With pictures left out, output exactly the lines from the line holding "Image resolution: width=1456" through the end of the data, both included.
**** Excerpted data ****
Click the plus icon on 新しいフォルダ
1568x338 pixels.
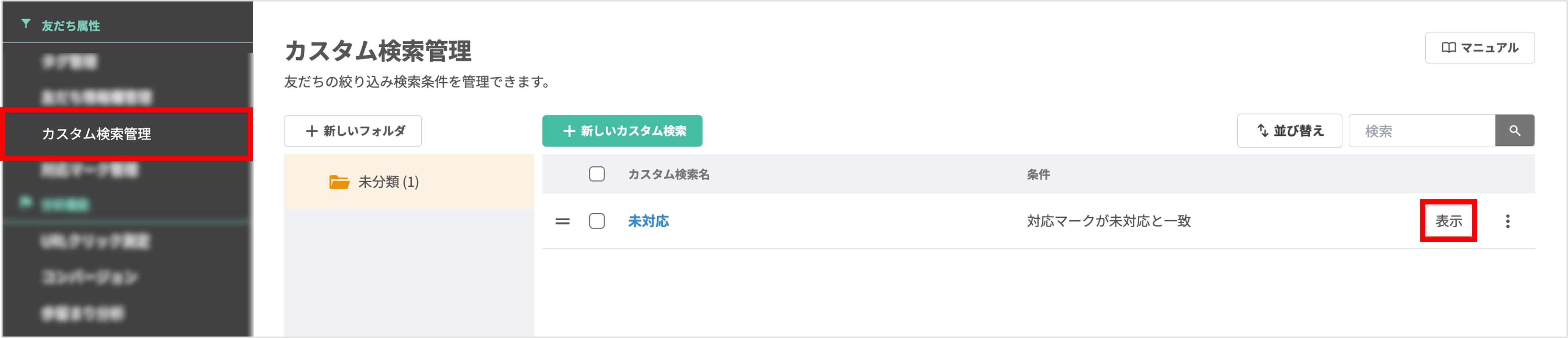tap(312, 130)
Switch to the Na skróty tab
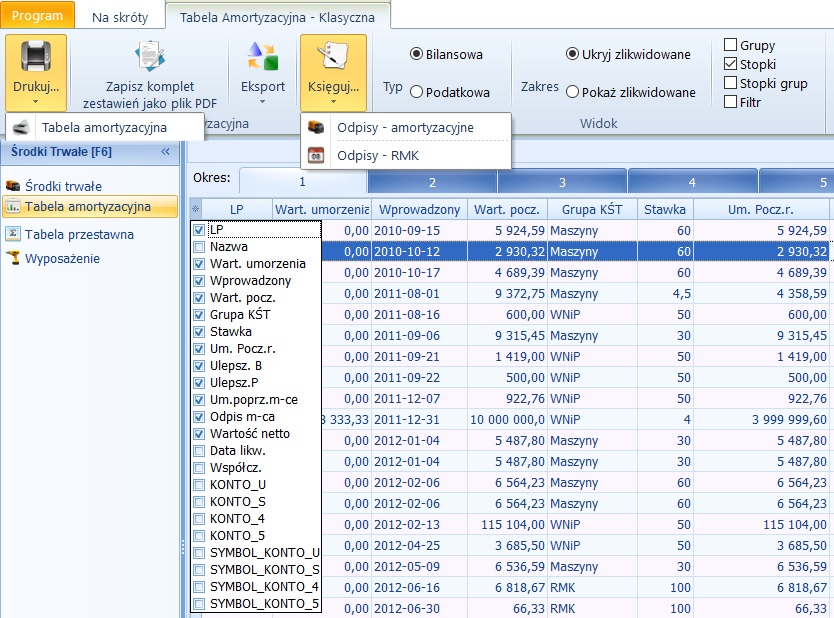834x618 pixels. click(x=120, y=17)

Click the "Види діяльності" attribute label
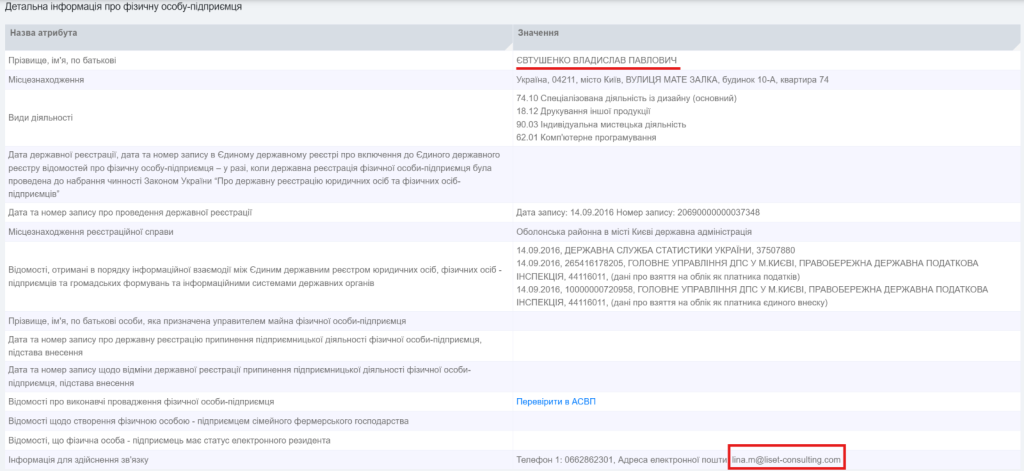40,118
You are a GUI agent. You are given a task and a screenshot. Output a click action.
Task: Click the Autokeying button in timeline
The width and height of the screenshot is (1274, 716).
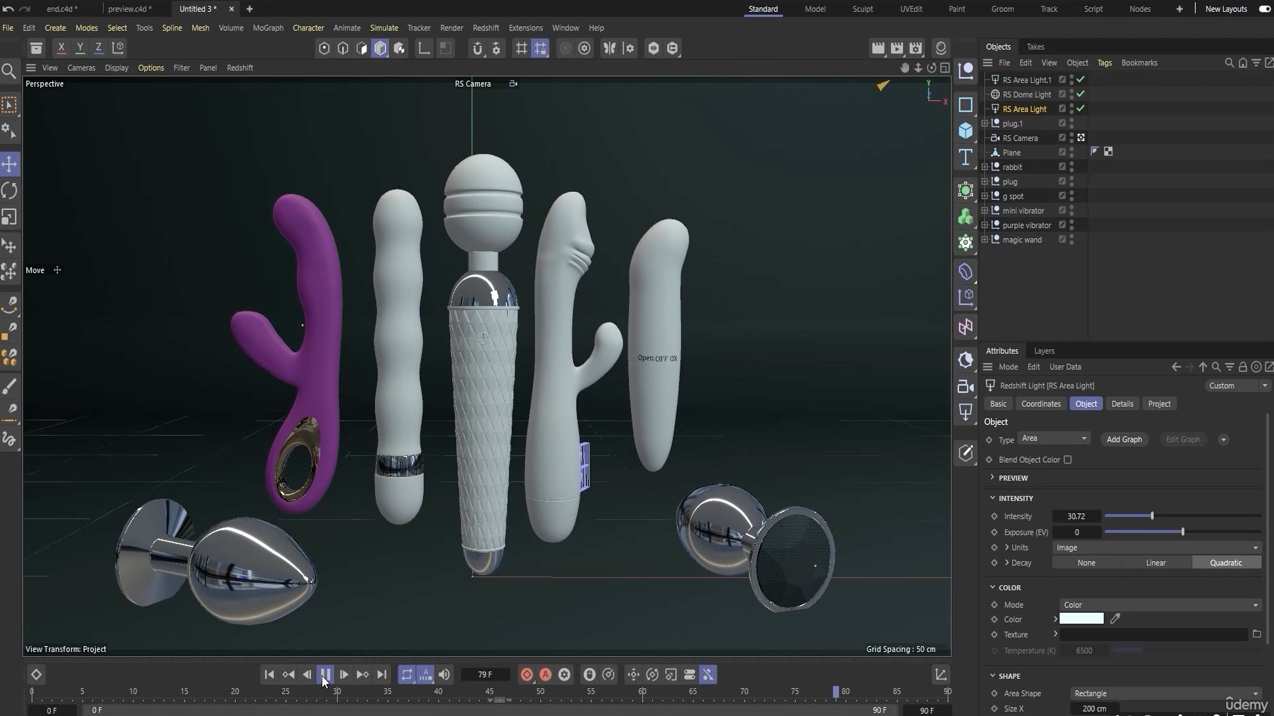545,675
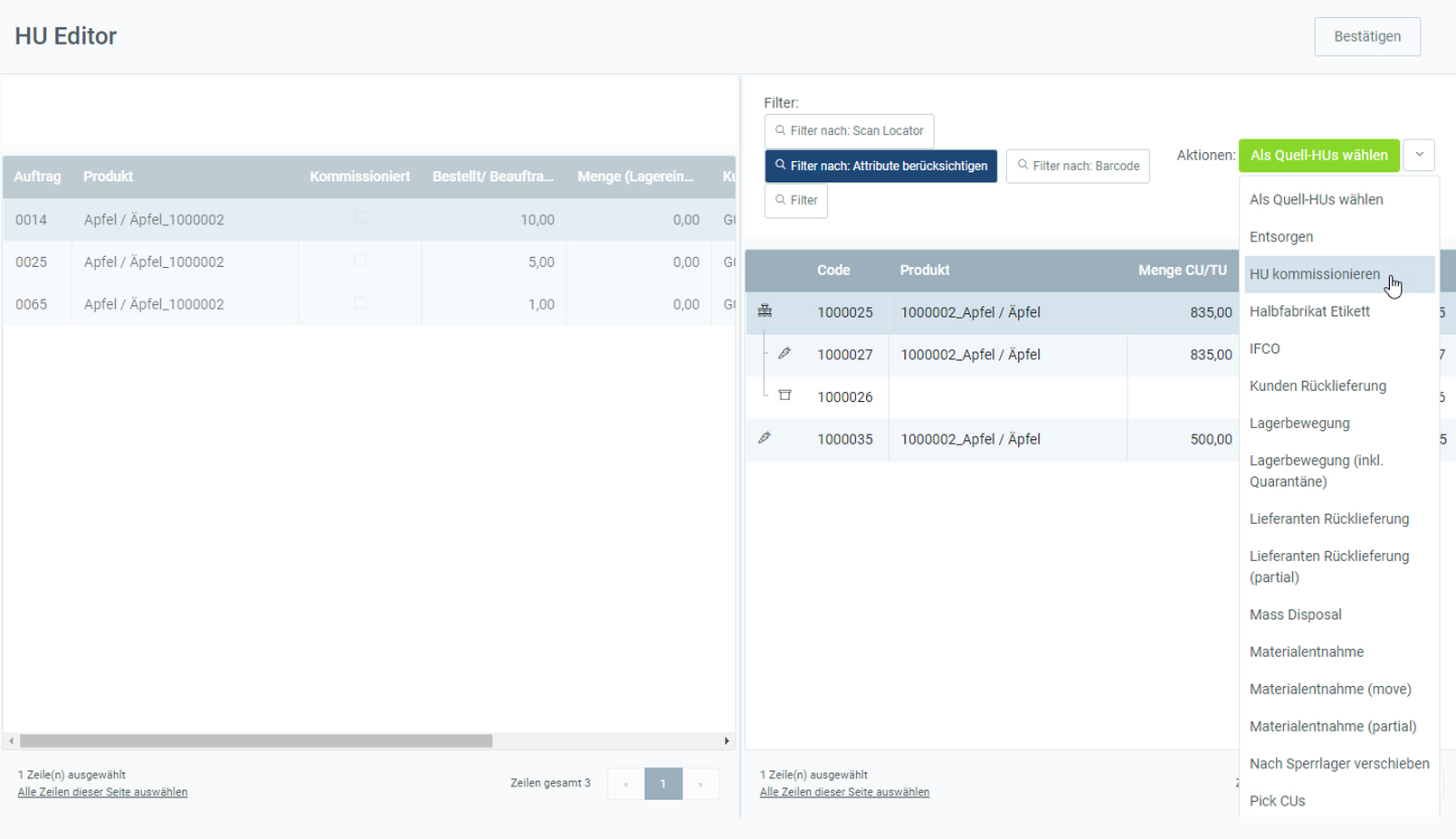
Task: Choose 'Lagerbewegung' in the actions menu
Action: coord(1299,424)

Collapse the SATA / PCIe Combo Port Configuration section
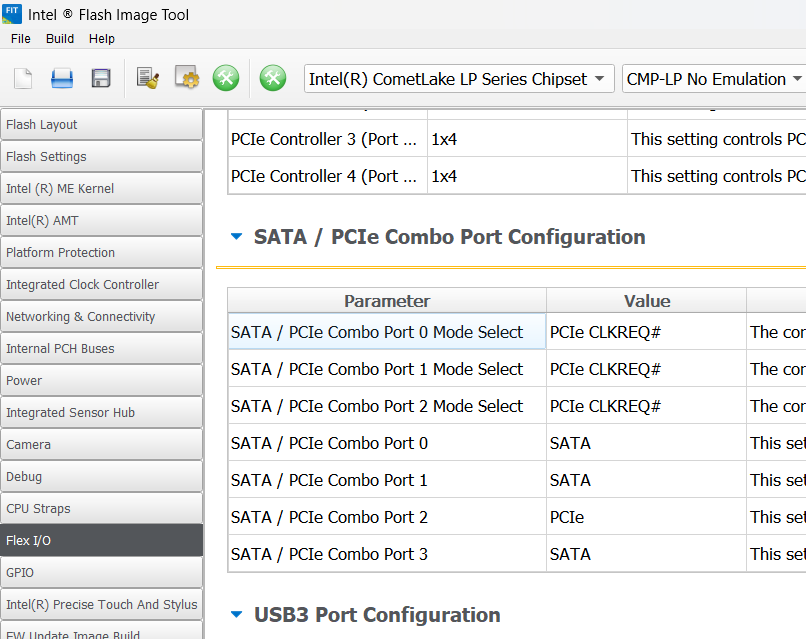click(237, 237)
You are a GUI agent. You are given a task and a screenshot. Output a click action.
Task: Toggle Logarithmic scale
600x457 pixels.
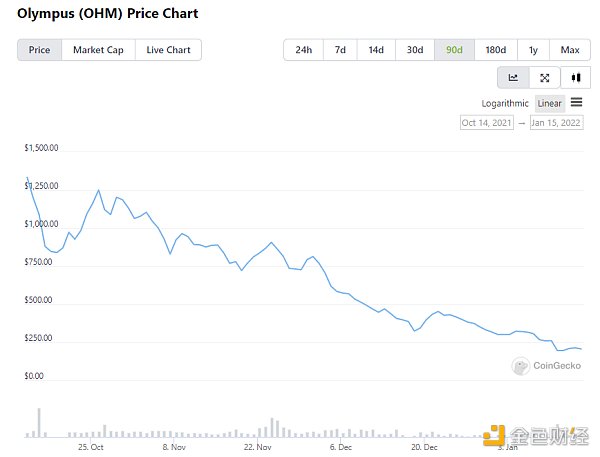point(505,103)
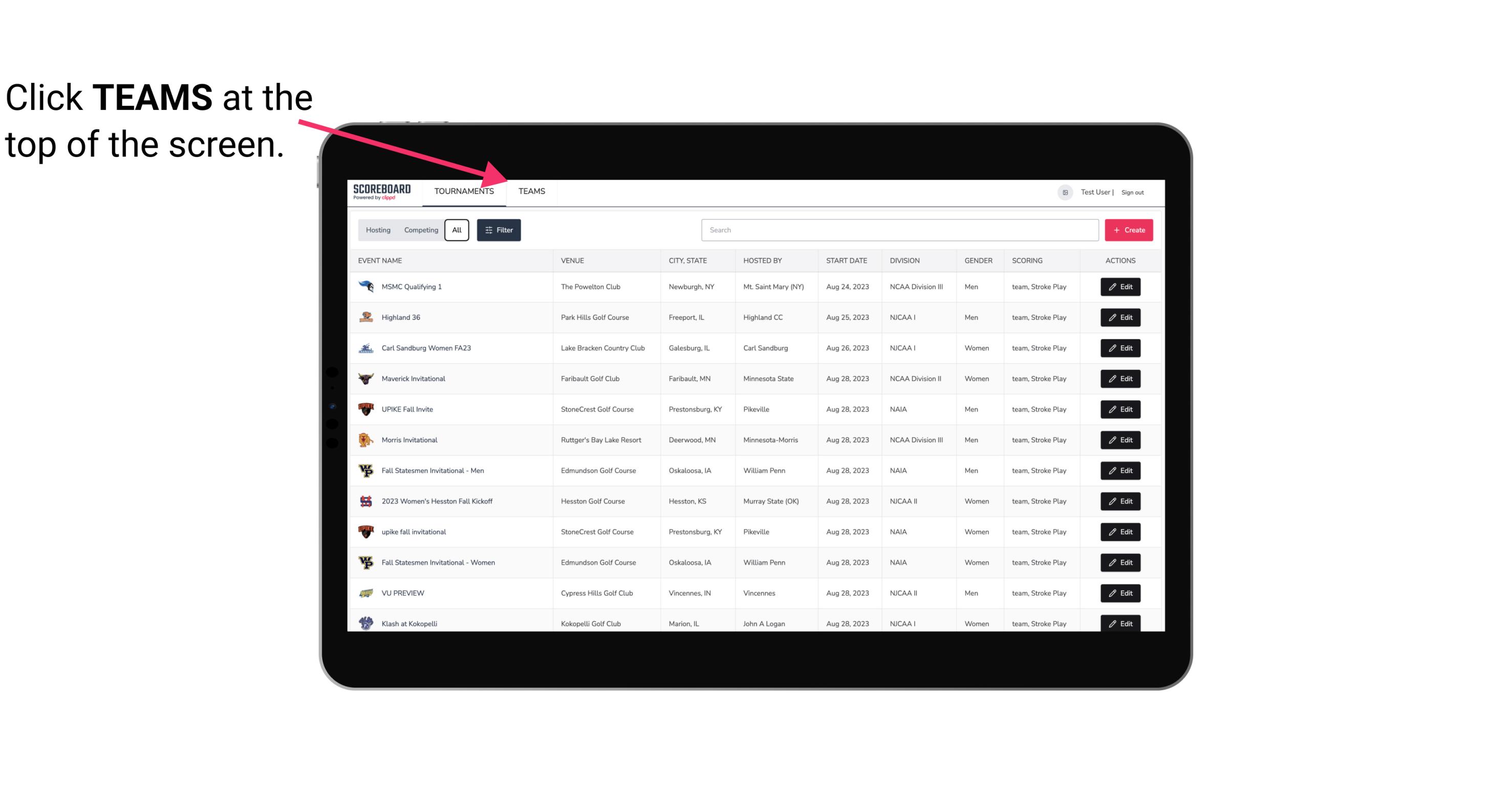Click the Edit icon for Morris Invitational

click(x=1121, y=440)
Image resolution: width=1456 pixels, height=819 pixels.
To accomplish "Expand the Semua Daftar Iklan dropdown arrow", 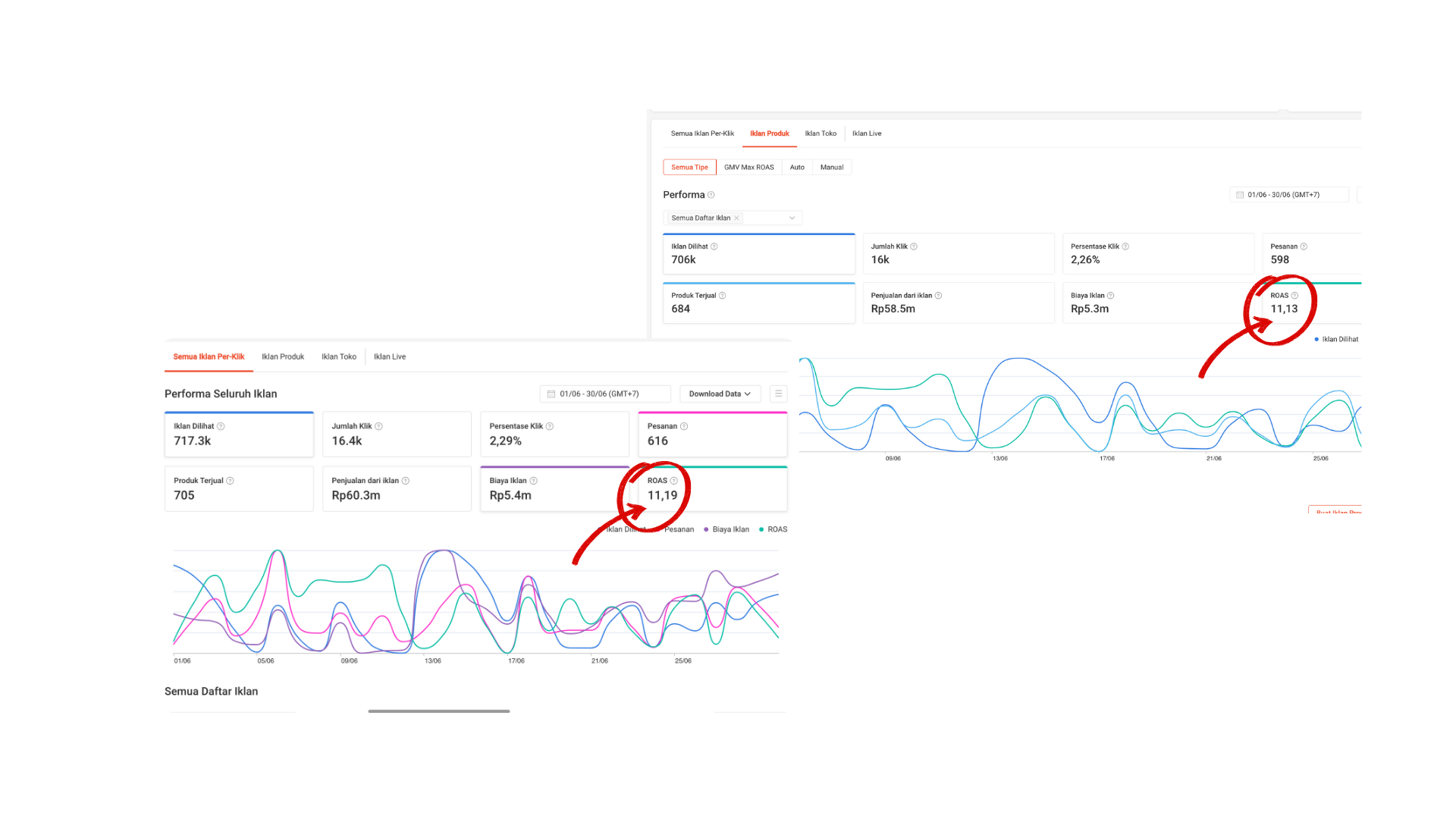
****
▸ Result
Image resolution: width=1456 pixels, height=819 pixels.
To accomplish "Expand the Semua Daftar Iklan dropdown arrow", 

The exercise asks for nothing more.